(Dataset entries)
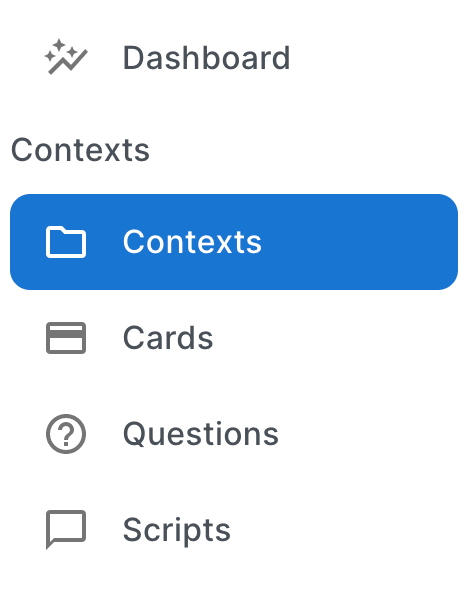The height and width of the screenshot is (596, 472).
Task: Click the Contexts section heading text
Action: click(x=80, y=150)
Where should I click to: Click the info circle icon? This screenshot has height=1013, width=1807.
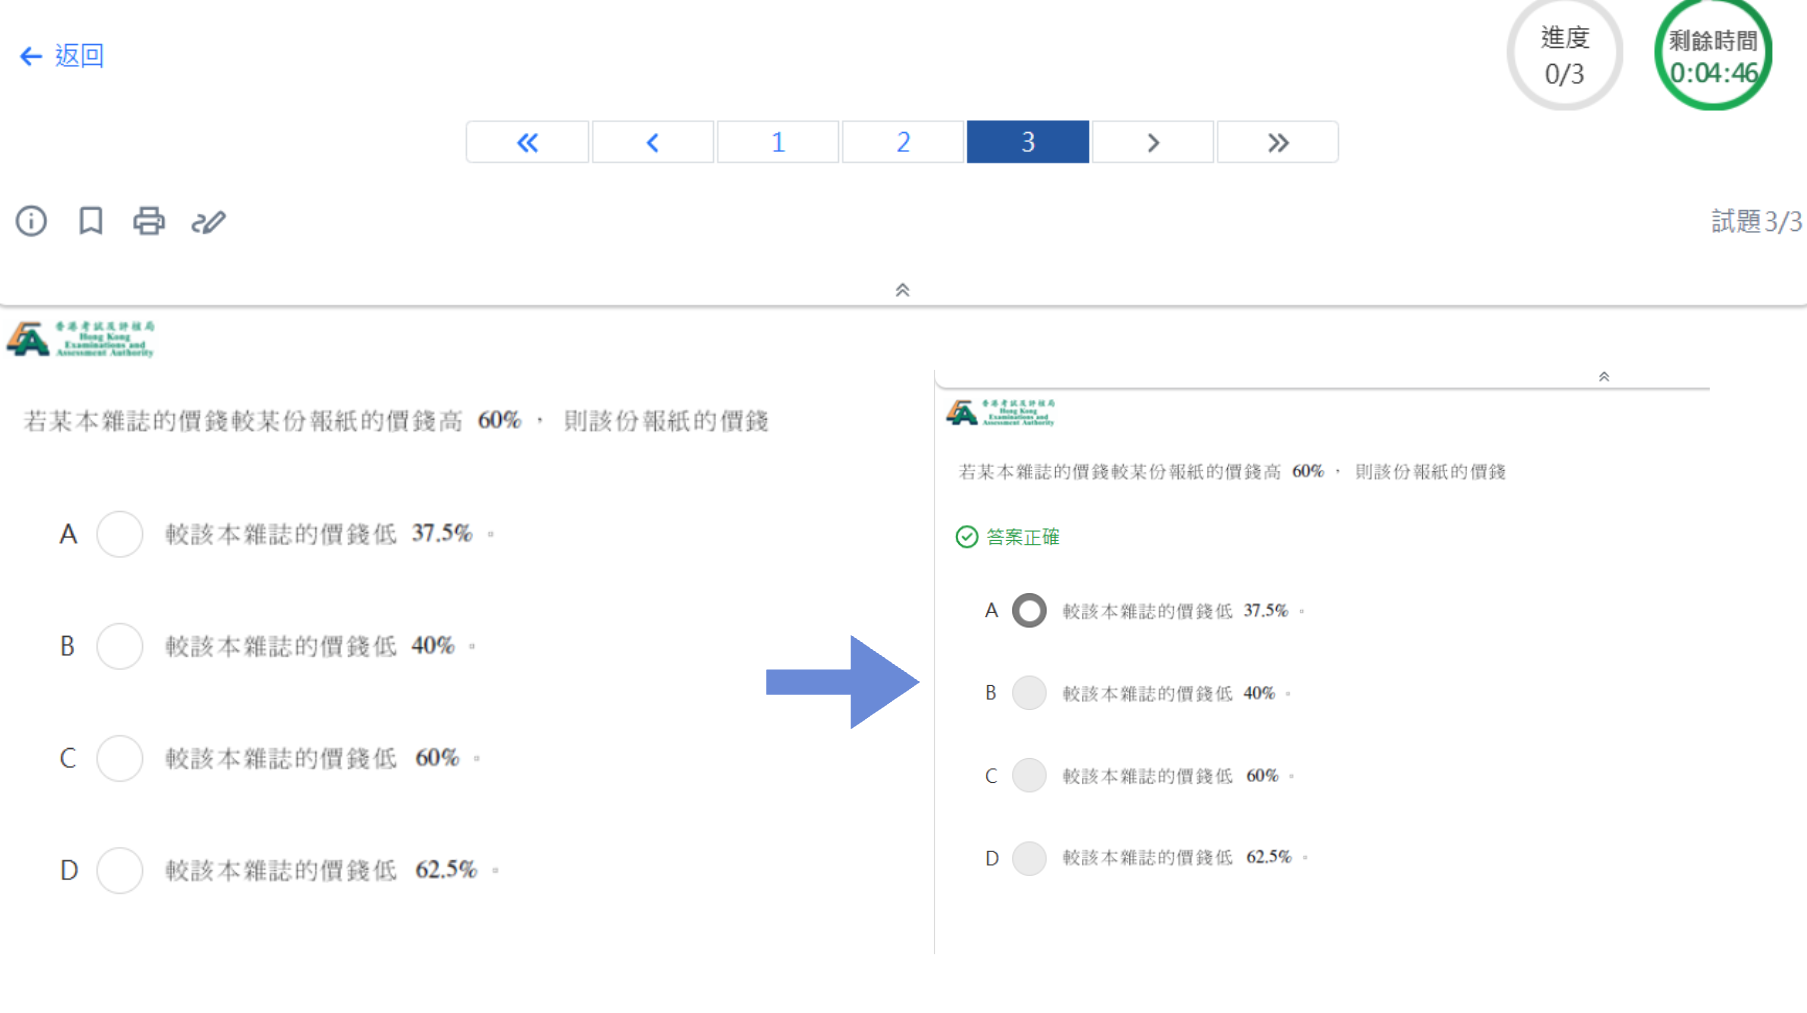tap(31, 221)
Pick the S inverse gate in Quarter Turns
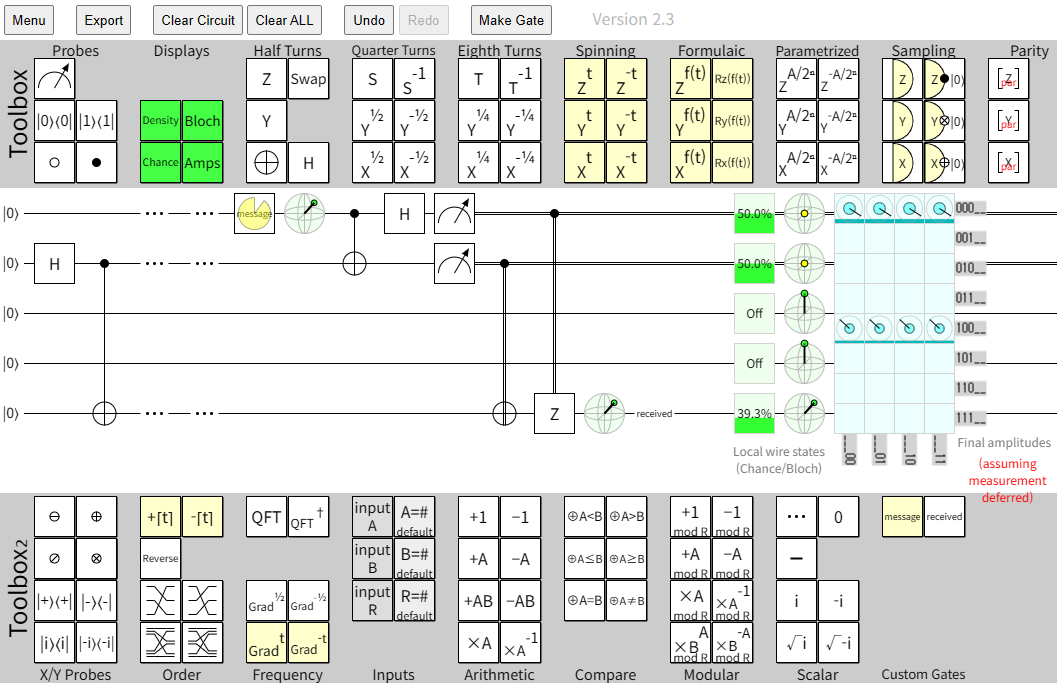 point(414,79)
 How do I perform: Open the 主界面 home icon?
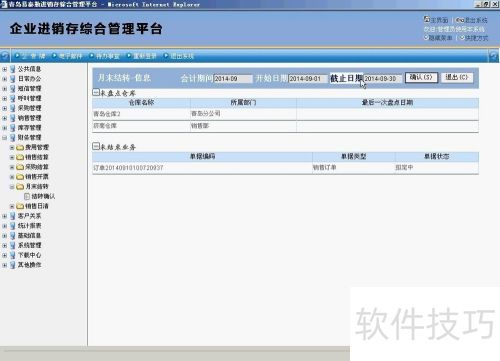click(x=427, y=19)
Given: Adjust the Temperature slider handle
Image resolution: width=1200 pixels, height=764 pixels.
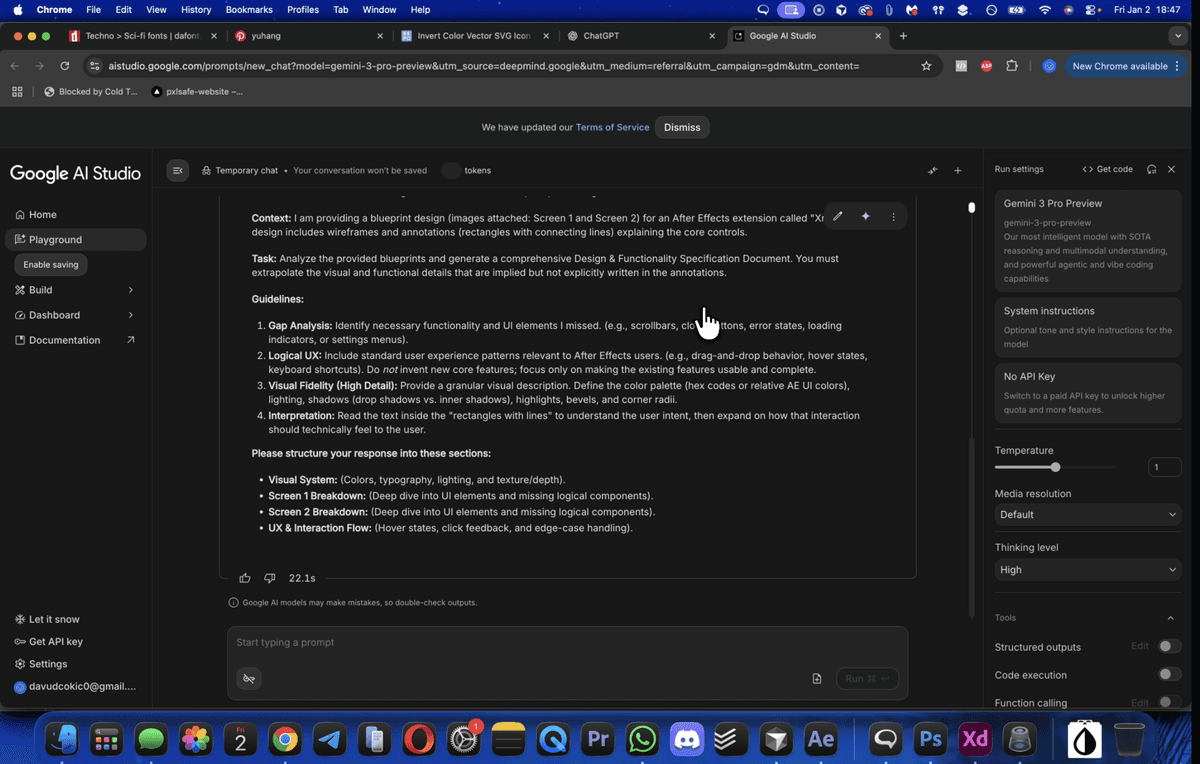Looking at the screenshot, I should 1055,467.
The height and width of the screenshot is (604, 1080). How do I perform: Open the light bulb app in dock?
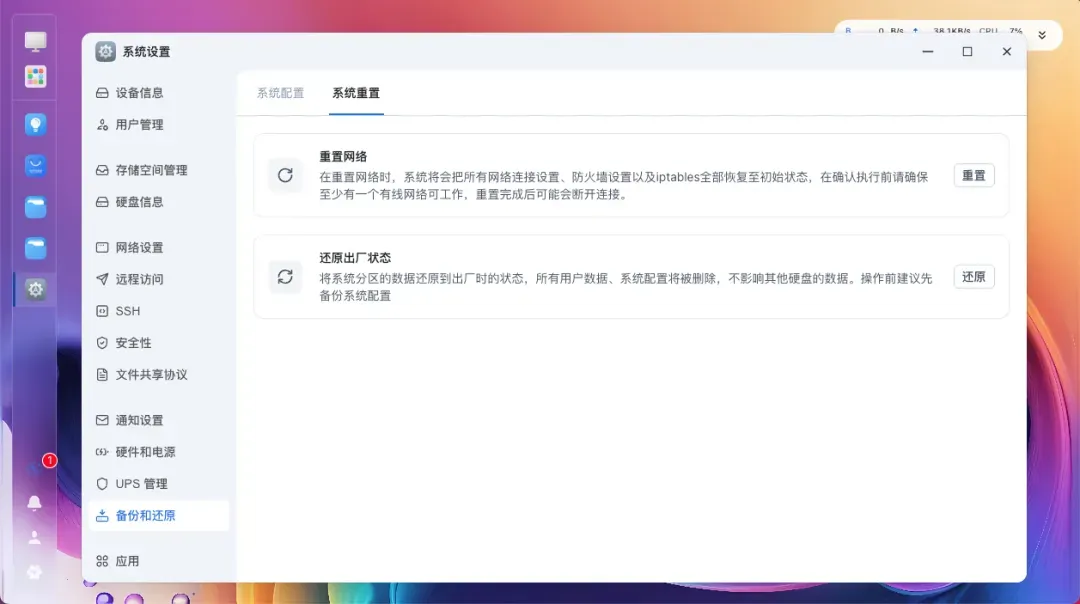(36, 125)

**ASSIGNED TASK:** Could you repeat exactly the lines from the one containing "Image resolution: width=1200" to the last line of the records, both included, and leave out every picture?

**RESPONSE AREA:**
Image resolution: width=1200 pixels, height=764 pixels.
Looking at the screenshot, I should 1055,467.
The height and width of the screenshot is (604, 1080). How do I perform: Open the light bulb app in dock?
(36, 125)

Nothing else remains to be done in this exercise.